TEAM LEADER : Maria-Christina Zennaro
Mail : maria-christina.zennaro@inserm.fr
PHONE : +33 1 53 98 80 42
Localisation : 1st floor, lab 175
DOCTORAL SCHOOL : ED BIO SORBONNE PARIS CITE
Arterial hypertension is the silent killer No. 1, accounting for >10 million deaths/year from stroke, ischemic heart disease, chronic kidney disease and other vascular causes. Detecting secondary forms of hypertension is key to targeted management and prevention of cardiovascular complications. Primary aldosteronism is the most common form of secondary hypertension, and aldosterone plays a major role in the regulation of blood pressure and electrolyte balance. The overall hypothesis of our research is that understanding the mechanisms responsible for aldosterone production and function will allow to improve diagnosis and treatment of arterial hypertension in the general population.

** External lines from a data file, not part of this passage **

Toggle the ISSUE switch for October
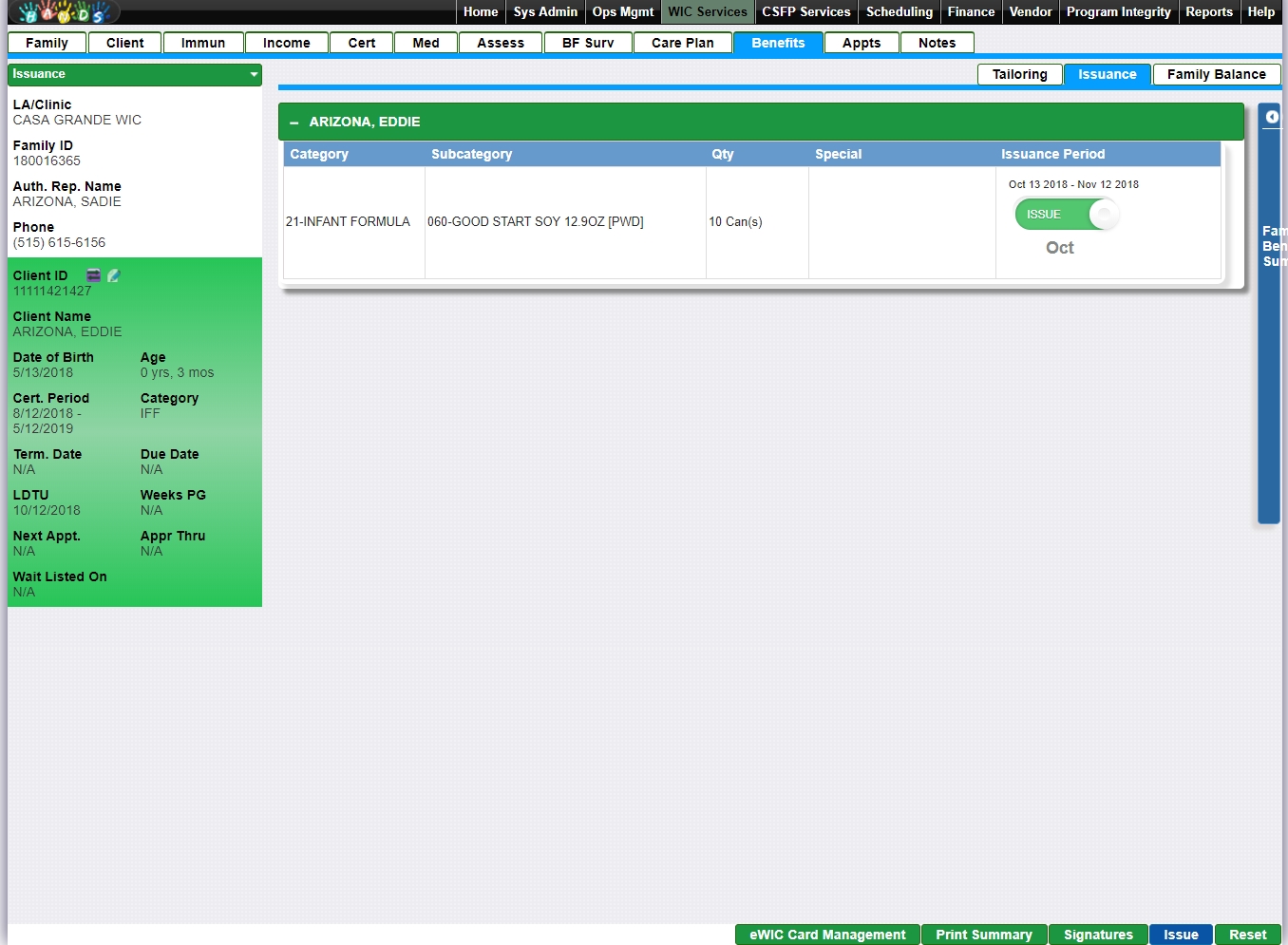This screenshot has width=1288, height=945. coord(1067,215)
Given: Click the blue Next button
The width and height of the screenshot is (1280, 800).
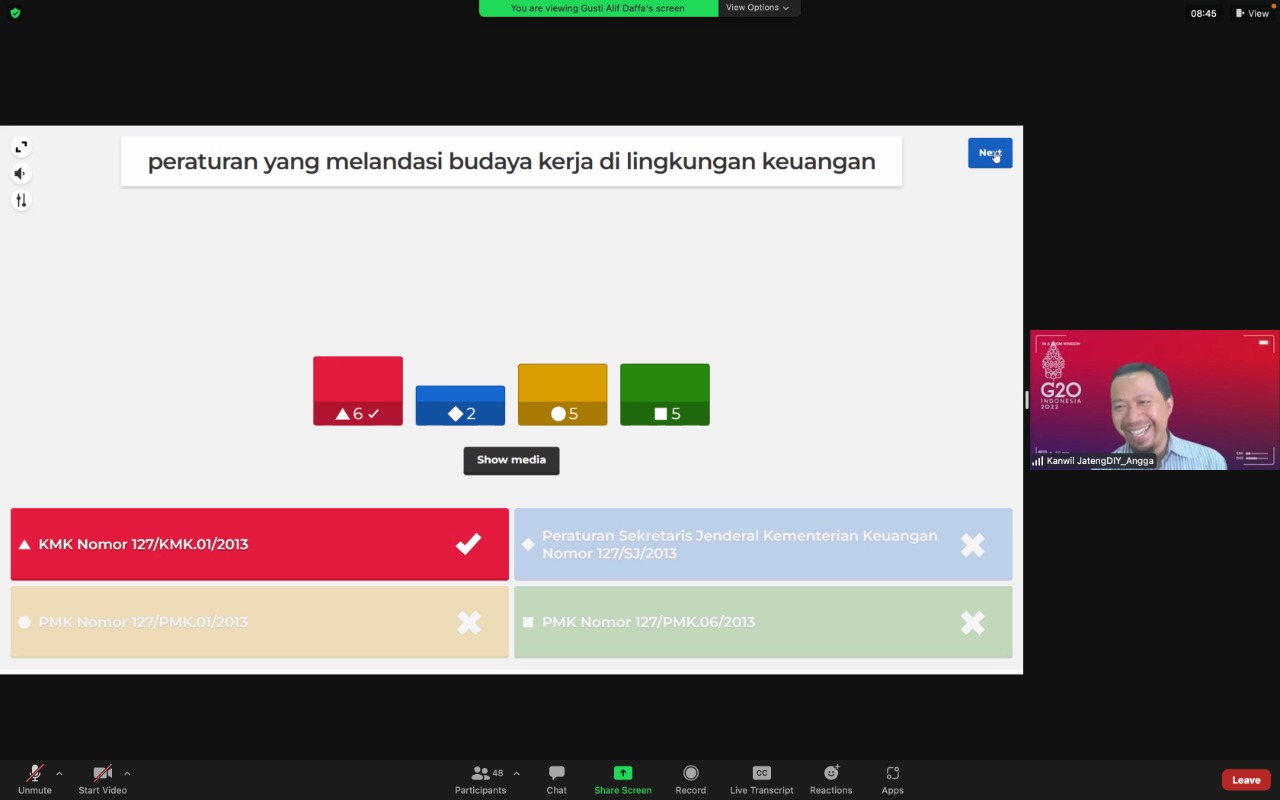Looking at the screenshot, I should [x=989, y=153].
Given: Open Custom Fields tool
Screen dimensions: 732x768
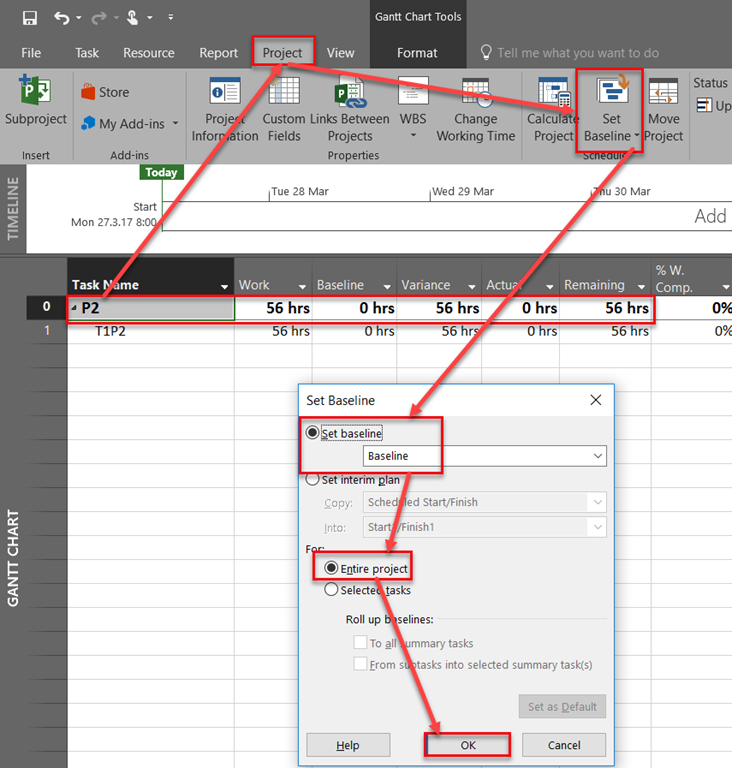Looking at the screenshot, I should (284, 92).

In this context, research performed by our team is entirely devoted to improve diagnosis and treatment of hypertension, by developing an integrative research program spanning from basic science in cell and animal models to genetic and clinical investigations in patients. The overarching aim of our program is to unravel the genetic and mechanistic architecture of blood pressure regulation in relation to aldosterone in order to generate knowledge translatable to clinics. Our vision is that understanding mechanisms driving inappropriate aldosterone production and its role in the pathophysiology of hypertension and cardiovascular complications is a critical gap in knowledge and unmet medical need. To achieve our goal, we apply the most recent genomic technologies on unique cohorts of patients with access to standardized clinical and biological information, tissue and DNA samples, integrated within national and international networks and programs. An original interdisciplinary approach combines complementary expertise in genetic and clinical investigation with high throughput genomic approaches, molecular, cellular and animal experiments. This approach has been extended to the development of multi-omics biomarker for patients with HT in the context of two EU-funded programs coordinated by MC Zennaro, the Horizon 2020 research and innovation project ENSAT-HT (www.ensat-ht.eu) and the Horizon Europe funded program HT-ADVANCE (www.ht-advance.eu).

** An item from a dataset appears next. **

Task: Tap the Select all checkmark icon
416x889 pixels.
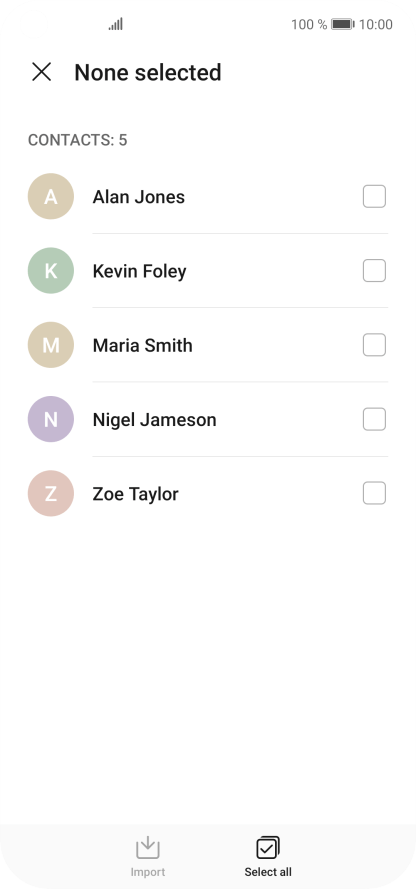Action: click(268, 848)
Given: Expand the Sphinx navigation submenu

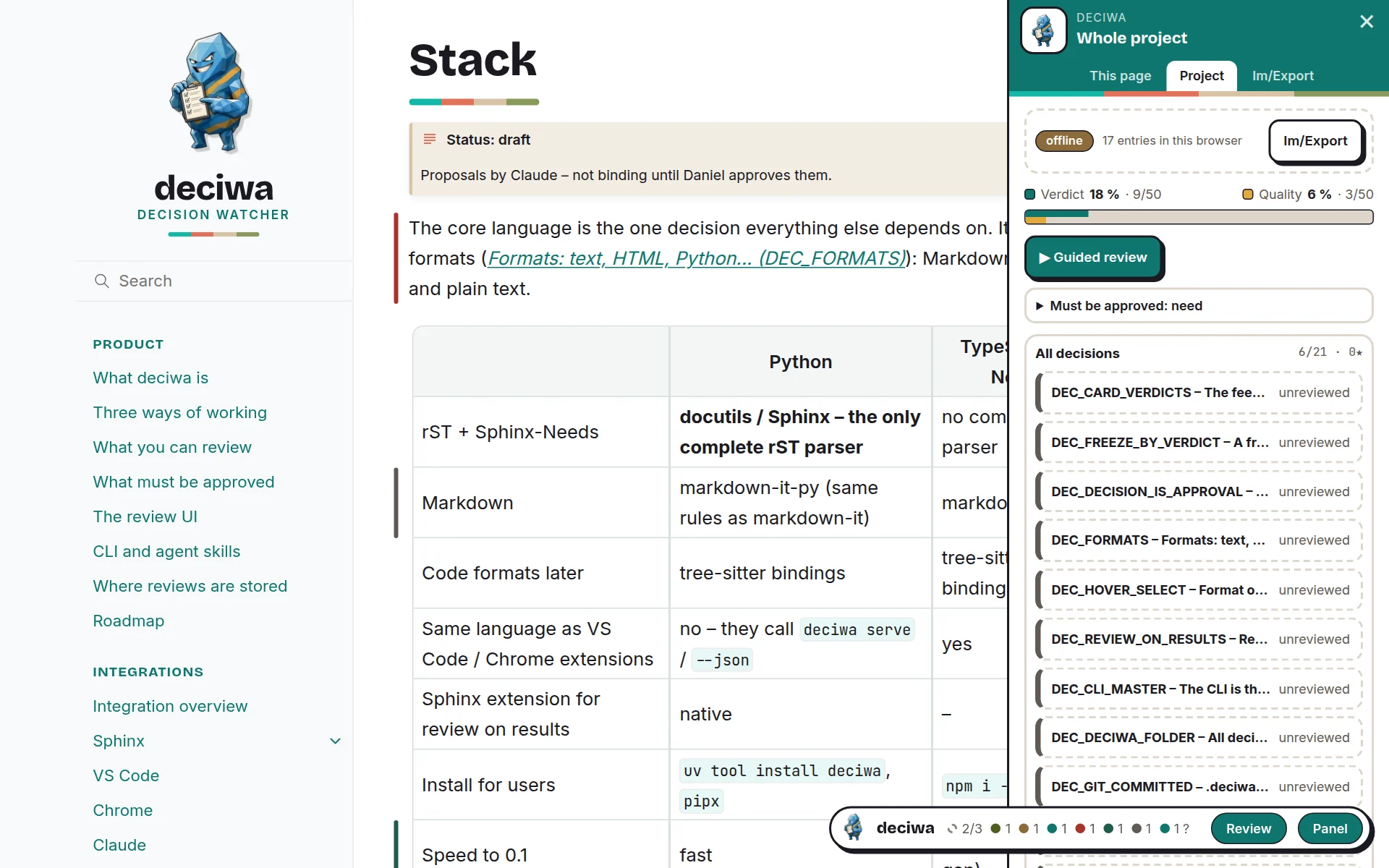Looking at the screenshot, I should 335,741.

The main aim of our research is to understand mechanisms driving inappropriate aldosterone production and its role in the pathophysiology of hypertension (HT) and cardiovascular complications to develop precision medicine in HT.
Arterial hypertension (HT) affects 40-50% of the population over 40 years old and is the most important risk factor for myocardial infarction, heart failure, stroke, cognitive disorders, end-stage renal disease and premature death. Although HT treatment can reduce incident adverse cardiovascular events, optimal blood pressure control is not being achieved in up to two thirds of patients. Detection of secondary forms of HT is key to targeted management of the underlying disease and prevention of cardiovascular complications. PA, due to autonomous aldosterone production from the adrenal gland due to an aldosterone producing adenoma (APA) or bilateral adrenal hyperplasia (BAH), is the most frequent form of secondary HT and its prevalence increases with HT severity, from ~5% in primary care to up to 25% in treatment-resistant HT. Due to the complexity of the work-up, fewer than 1% of patients are ever diagnosed and appropriately treated, thus contributing to a high burden of cardiovascular complications.
Our team has made major contributions to the knowledge of the genetic and pathogenic mechanisms of PA, revealing new genes responsible for familial and sporadic forms of the disease (Fernandes-Rosa et al, Nat Genet 2018, Zhou et al, Nat Genet 2021). More recently, we have performed the first GWAS study on PA that suggests that common genetic variation may underlie dysregulated aldosterone production in the general population, leading to PA in extreme cases (Le Floch et al, Nature communications 2022). The vision of the team has been extended from genetic and mechanistic studies to the development of omics-derived biomarkers for improved diagnosis and treatment of patients with hypertension.
Our current work addresses the following aims:
i) to understand how common genetic variation leads to dysregulated aldosterone production and hypertension;
ii) to improve treatment efficacy in hypertension by biomarker-guided personalised decision support (Horizon Europe HT-ADVANCE);
iii) to investigate pathogenic mechanisms of PA;
iv) to investigate the cardiometabolic consequences of inappropriate aldosterone levels.